Cellular and Molecular Aspects of the Regulation of Adipogenesis1

Abstract

Understanding the regulation of adipogenesis dictates consideration of the type of system studied. Numerous in vitro studies involve preadipocyte cell lines or stromal-vascular (S-V) cells from adipose tissue. Fundamental characteristics and direction and degree of response to major hormones clearly distinguish preadipocytes from S-V cells. The concept of “endocrine imprinting” may partially resolve apparent discrepancies between hormone requirements of S-V and preadipocyte cultures. Regardless, glucocorticoids and insulin may play a fundamental role in adipogenesis, whereas growth hormone (GH) either antagonizes adipogenesis or has no influence.
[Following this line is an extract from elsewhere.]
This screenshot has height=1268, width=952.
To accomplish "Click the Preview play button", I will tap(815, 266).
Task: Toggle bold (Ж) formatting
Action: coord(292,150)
A variety of evidence indicates that insulin-like growth factor I (IGF-I), prostaglandins, and transforming growth factor-beta (TGF-β) may be autocrine/paracrine factors involved in adipogenesis. The gene product (AP27) of a cDNA clone may act in an autocrine/paracrine manner by triggering adipogenesis after reaching a critical concentration. Sequence-specific DNA binding proteins are involved in control of adipogenesis at the level of gene transcription. In particular, the DNA binding protein C/EBP may be necessary and sufficient to induce adipogenesis, as evidenced by transfection studies. A number of differentiation markers have been cloned and studied in preadipocyte cultures. Markers of early and late stages of differentiation have been identified, and one early marker (pOb24) proved effective at identifying preadipocytes in vivo. Several monoclonal antibodies raised against surface antigens effectively identify preadipocytes prior to lipid deposition in vivo and in vitro. Coupling flow cytometric analysis with monoclonal antibodies provides an analytical approach to studying preadipocytes. The regulation of adipocyte development in the porcine fetus has been studied at the cellular and tissue level. The temporal pattern and type of hormone responsiveness during a sensitive period of development is hormone-dependent. Cytochemical analysis indicates a marked enhancement of adipocyte differentiation in fetal endocrine studies despite impaired differentiation of the adipocyte-associated vasculature. Therefore, complete understanding of adipose tissue regulation will ultimately depend on studies at the cell and tissue level.